Dear community,
we did recover and publish few draft genomes from nanopore sequencing. All were uploaded and annotated via the NCBI PGAP pipeline.
For our last genome the NCBI PGAP reports 30% frameshifted genes. However, prediction and annotation with prodigal and eggNOG did not report a substantial change in neighboring genes with same annotation (spanning the range of the PGAP predicted genes). NCBI concludes that sequencing is not correct, but we have not changed our procedure and coverage is ok (>60x)

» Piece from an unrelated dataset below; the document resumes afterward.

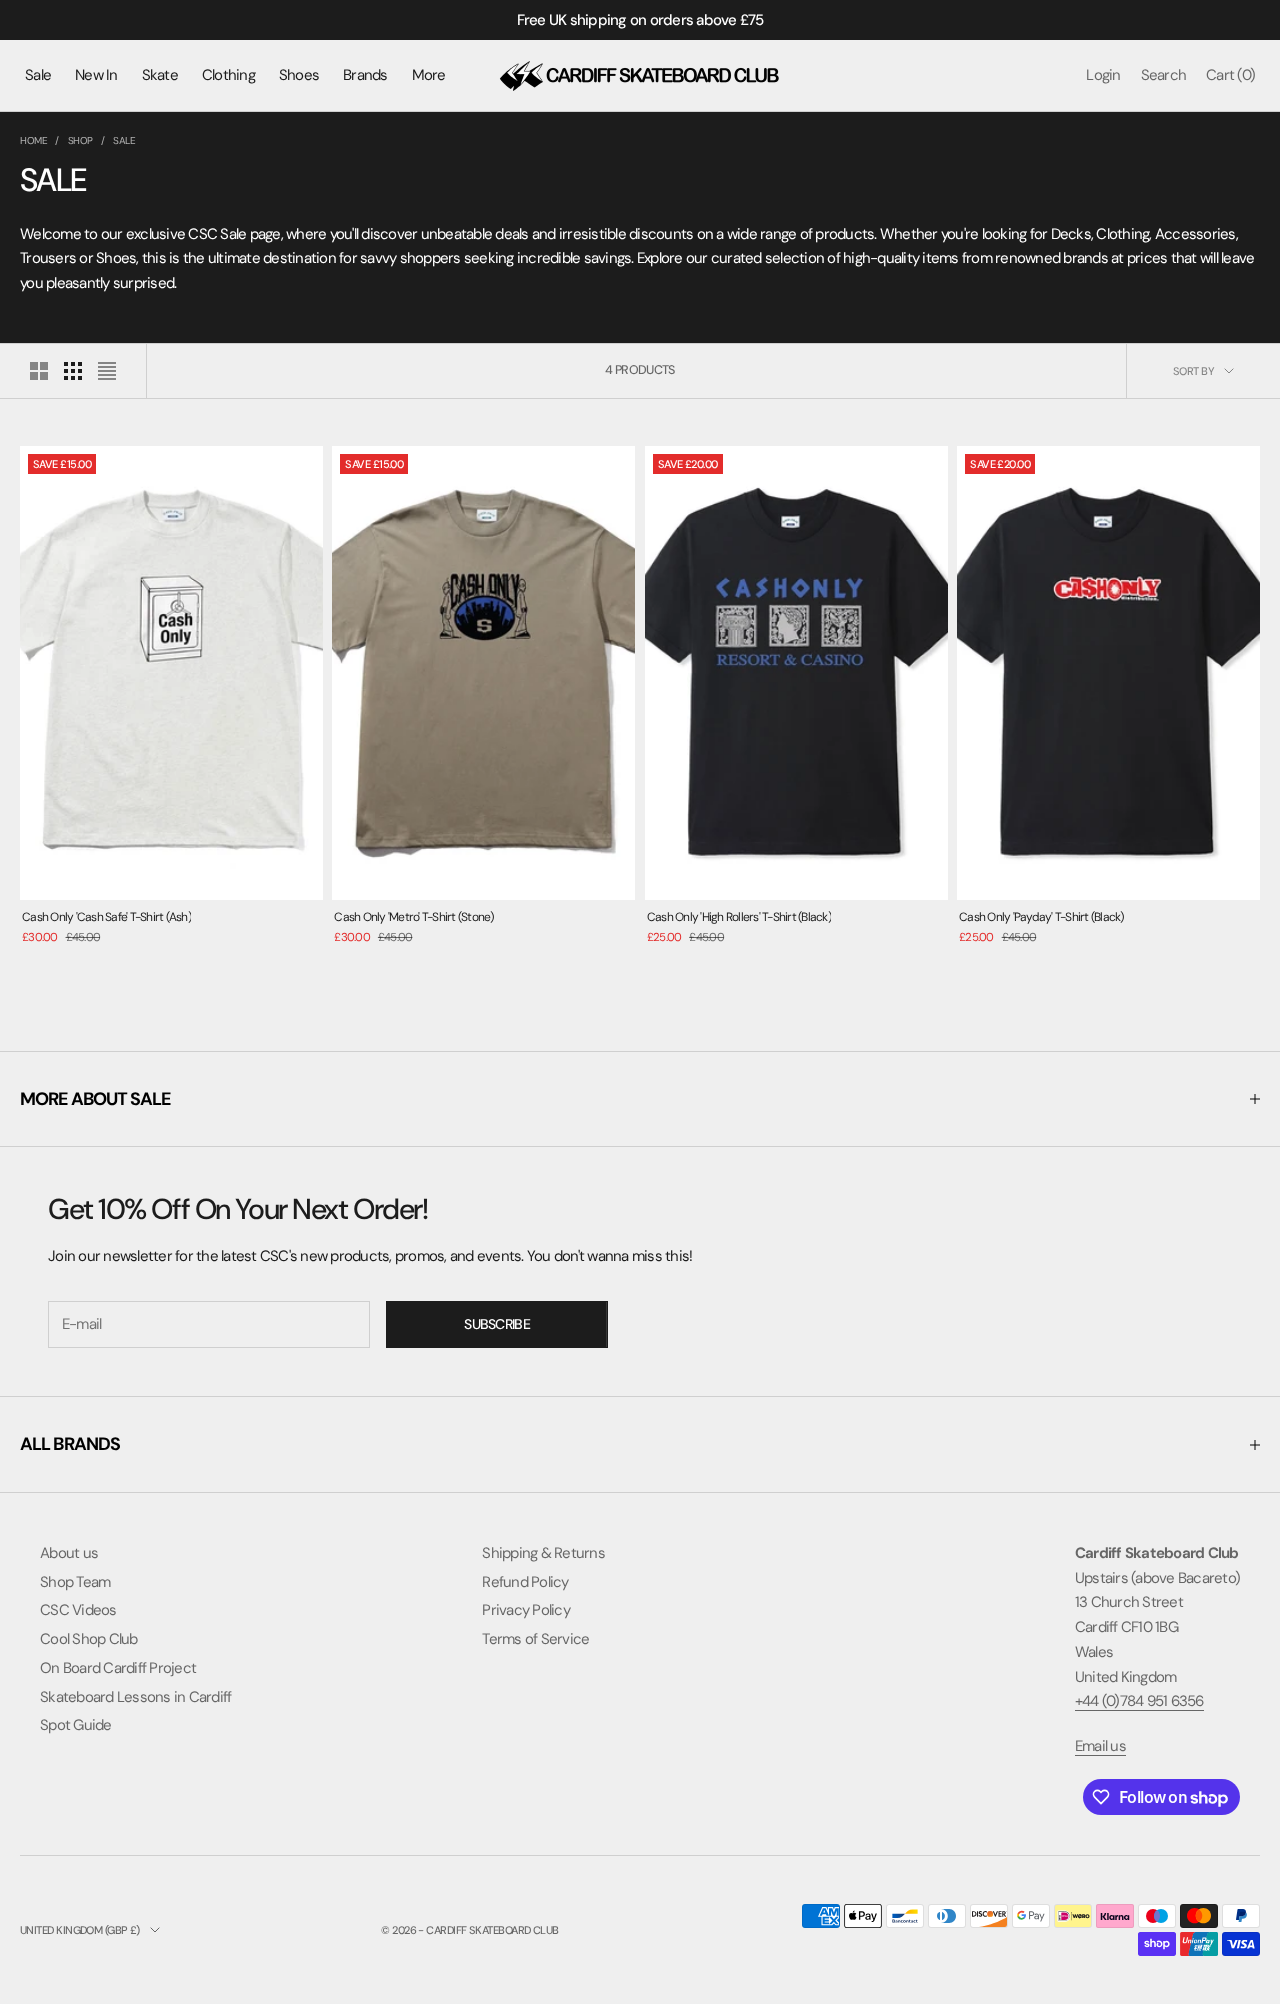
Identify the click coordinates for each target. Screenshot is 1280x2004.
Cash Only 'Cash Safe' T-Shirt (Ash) (106, 917)
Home (33, 140)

Did anyone observe this before?
Any ideas how to fix or any other analysis that might be useful?
Thank you!
I would trust the NCBI PGAP because, on my personal experience, prodigal will still call frame-shifted genes.
I think we need to know the following before we can help
If you haven't put a lot of effort into polishing then yes, maybe 30% of genes are frameshifted, because the dominant error model in ONT is indels.
Thank you for your reply,
We used 9.4.1, more specifically the flongle and bacterial species (Arthrobacter). I did super high accurate basecalling using guppy v6.x.
I used flye (also best to my expericence) and it gave a single closed chromosome. I did not polish with another tool, just trusting the flye polishing.
No illumina reads available so far.
I am wondering the the 6 other genome we generated with the same pipeline were all fine so far (~2-10% psuedogenes from PGAP). I also tryed to use a fraction of the reads, that have better average quality but I did not get a fully closed genome (which I would prefer) and a lower coverage.
Ah, sounds good.
I would definitely polish though, this very minimal polishing pipeline might help ( paths to the programs will need editing, but it gives you an idea how to run long read only polishing).
https://github.com/Colorstorm/assembly_polishing_racon_medaka
I would polish all assemblies before submission. People used to do 2-3 rounds of racon, plus medaka. Then illumina. See if you can improve the base quality.